Emmanuel Macron a exprimé, mardi 10 décembre, sa “volonté de s’inscrire dans la durée de 30 mois” avec l’actuelle Assemblée nationale, ainsi que “sa volonté de ne pas dissoudre durant cette durée”, a appris franceinfo auprès de l’entourage du chef de l’Etat, après une réunion organisée à l’Elysée avec les cadres des principales forces politiques, hors RN et LFI.

Le chef de l’Etat a également redit sa volonté de nommer un Premier ministre sous 48 heures, tout en refusant de donner des détails sur sa couleur politique, a appris France Télévisions auprès de son entourage. Emmanuel Macron a constaté “une unanimité des forces politiques pour ne plus dépendre du RN”, toujours selon cette source. Il a ajouté ne pas prévoir de référendum dans les mois à venir.
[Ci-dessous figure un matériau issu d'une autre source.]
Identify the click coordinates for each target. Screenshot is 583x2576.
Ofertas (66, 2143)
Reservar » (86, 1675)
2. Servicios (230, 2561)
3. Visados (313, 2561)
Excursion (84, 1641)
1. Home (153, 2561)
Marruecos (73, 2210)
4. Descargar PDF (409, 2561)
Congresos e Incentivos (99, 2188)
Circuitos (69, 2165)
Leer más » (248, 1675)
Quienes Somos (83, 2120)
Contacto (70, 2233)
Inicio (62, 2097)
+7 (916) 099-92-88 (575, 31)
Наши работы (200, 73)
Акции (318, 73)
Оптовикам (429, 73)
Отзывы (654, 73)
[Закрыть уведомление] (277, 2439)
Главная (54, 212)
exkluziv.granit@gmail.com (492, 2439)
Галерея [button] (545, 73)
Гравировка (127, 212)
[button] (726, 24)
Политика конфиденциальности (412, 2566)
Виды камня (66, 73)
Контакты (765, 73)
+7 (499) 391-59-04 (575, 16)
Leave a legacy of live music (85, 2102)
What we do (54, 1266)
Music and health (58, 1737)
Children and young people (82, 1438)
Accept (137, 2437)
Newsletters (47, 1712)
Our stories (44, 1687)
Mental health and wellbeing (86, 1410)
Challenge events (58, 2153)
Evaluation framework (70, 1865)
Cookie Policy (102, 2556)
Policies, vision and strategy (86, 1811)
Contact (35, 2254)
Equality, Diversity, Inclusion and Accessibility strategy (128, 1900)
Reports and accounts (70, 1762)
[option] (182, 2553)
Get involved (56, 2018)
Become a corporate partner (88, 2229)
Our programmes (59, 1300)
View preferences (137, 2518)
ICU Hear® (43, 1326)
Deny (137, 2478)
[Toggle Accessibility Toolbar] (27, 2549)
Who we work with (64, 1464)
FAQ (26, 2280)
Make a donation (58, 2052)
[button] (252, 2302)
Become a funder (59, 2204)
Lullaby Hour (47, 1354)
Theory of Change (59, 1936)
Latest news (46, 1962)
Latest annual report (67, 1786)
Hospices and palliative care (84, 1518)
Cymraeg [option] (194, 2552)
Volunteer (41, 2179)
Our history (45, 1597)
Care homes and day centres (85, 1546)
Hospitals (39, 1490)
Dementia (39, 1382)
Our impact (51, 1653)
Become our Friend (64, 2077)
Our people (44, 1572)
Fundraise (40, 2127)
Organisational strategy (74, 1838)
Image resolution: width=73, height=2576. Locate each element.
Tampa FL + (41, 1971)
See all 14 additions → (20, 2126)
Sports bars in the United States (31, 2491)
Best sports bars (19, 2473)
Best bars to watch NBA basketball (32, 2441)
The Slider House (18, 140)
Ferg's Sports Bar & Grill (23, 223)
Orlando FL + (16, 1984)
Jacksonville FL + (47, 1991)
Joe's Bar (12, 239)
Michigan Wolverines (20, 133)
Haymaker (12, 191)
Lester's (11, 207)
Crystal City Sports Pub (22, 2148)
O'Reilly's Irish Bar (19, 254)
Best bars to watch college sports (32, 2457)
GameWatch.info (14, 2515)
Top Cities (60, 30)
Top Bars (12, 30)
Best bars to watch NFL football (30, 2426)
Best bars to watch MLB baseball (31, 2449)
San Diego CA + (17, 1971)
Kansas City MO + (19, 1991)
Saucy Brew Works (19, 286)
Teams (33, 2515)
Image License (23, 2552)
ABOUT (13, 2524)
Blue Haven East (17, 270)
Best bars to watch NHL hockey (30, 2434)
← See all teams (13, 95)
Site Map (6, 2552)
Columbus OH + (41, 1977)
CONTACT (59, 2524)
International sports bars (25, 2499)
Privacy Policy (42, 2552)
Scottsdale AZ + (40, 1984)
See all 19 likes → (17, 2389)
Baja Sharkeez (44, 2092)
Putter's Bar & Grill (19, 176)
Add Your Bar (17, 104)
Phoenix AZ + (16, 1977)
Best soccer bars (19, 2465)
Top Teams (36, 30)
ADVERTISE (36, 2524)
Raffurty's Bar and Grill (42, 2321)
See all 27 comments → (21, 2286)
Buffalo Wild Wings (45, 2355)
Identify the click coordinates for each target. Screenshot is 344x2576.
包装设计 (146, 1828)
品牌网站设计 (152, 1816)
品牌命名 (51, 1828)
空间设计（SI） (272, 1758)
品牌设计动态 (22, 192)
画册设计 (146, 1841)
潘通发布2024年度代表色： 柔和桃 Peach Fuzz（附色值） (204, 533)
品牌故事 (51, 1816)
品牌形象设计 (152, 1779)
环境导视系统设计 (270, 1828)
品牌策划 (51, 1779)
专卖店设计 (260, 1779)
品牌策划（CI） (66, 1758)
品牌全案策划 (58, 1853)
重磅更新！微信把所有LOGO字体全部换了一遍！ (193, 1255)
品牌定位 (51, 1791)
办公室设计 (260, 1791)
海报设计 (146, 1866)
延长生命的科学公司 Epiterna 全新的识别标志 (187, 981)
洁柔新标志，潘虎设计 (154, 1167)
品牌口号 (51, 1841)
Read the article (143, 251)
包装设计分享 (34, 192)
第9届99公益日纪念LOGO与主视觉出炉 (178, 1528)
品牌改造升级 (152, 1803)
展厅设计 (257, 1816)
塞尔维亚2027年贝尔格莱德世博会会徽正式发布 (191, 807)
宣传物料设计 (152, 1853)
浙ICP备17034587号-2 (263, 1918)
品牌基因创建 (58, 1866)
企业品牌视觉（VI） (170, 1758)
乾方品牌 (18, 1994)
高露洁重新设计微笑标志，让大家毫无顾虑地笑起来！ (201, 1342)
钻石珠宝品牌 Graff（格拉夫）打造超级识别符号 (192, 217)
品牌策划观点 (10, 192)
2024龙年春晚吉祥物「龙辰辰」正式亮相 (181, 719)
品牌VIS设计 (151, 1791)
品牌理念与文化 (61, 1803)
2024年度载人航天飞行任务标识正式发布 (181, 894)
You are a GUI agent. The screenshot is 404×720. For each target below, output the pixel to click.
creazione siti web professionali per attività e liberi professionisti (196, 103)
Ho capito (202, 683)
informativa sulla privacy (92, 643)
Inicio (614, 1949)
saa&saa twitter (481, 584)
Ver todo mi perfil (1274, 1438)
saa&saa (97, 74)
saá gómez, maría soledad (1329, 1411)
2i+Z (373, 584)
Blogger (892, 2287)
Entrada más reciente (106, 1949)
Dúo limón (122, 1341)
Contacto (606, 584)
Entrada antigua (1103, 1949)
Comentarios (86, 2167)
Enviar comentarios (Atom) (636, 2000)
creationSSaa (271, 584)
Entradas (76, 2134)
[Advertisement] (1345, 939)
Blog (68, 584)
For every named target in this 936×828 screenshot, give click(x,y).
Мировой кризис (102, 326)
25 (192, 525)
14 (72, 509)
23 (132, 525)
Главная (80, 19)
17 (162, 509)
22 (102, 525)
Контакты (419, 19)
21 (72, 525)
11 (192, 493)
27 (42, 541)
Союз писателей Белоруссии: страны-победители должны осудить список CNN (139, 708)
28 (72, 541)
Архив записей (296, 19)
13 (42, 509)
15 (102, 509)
Suivez cette journée politique dans notre direct.

• Les Républicains excluent tout “contrat de gouvernement”. A la sortie de la réunion, le chef des députés LR, Laurent Wauquiez, a dit espérer “un accord” entre diverses forces politiques “pour ne pas faire tomber” le prochain gouvernement. Il a promis que son parti ne voterait de motion de censure qu’en cas de présence de La France insoumise dans un gouvernement qui appliquerait le programme du Nouveau Front populaire. En revanche, “il n’y aura pas de discussion d’un contrat de gouvernement avec des gens avec lesquels on ne partage pas les mêmes valeurs”, a-t-il prévenu.

• Les Ecologistes déplorent l’absence de “concessions”. La cheffe de file des Ecologistes, Marine Tondelier, a affirmé, mardi soir, que la réunion n’avait abouti à “aucun compromis, aucune concession” du camp présidentiel, qui promet toutefois de “ne plus s’appuyer sur le Rassemblement national pour gouverner”. Selon elle, les représentants de gauche se sont “engagés”, en cas de nomination d’un Premier ministre issu de leurs rangs, à ne pas utiliser le 49.3 pour faire adopter des textes, ce qui les contraindrait à construire des majorités autour de chaque projet. Marine Tondelier a précisé que “la suite des discussions” avec les différents partis serait pilotée par le futur Premier ministre.

• Une réunion “intéressante”, selon le PS. Excluant toute “grande coalition”, le chef du PS, Olivier Faure, a dit entrevoir “une piste d’atterrissage pour une méthode nouvelle” après avoir “suggéré un échange de bons procédés : que le gouvernement renonce au 49.3 et à tout passage en force, et que les oppositions renoncent à toute forme de censure”. Cette proposition a été, selon lui, reprise “par Horizon, le MoDem” et les forces de gauche. “La balle est dans le camp du président”, a-t-il conclu, “et de l’identité du Premier ministre dépend beaucoup du reste”.

• Jean-Luc Mélenchon déplore un “retour vers le passé”. Le leader insoumis a exprimé sa “tristesse” à l’heure de voir le PS, le PCF et les Ecologistes “en coalition pour négocier avec les droites”. Dans le même temps, La France insoumise a annoncé que son groupe déposerait une motion de censure contre le prochain gouvernement. “Tous ceux qui ne la voteront pas seront de fait des soutiens de ce gouvernement”, selon Mathilde Panot, cheffe de file des députés insoumis.

L’Elysée a appelé les forces d’extrême droite. La présidence a appelé Marine Le Pen et Eric Ciotti pour leur signifier qu’ils n’étaient pas conviés à la réunion autour d’Emmanuel Macron, a appris le service politique de franceinfo. “Ils ont l’exclusion honteuse”, estime l’entourage de Marine Le Pen, tandis qu’Eric Ciotti affirme n’avoir “pas eu de réponses” sur les raisons de sa non-invitation. Le député UDR se dit “heureux de ne pas participer à cette tambouille nauséabonde”.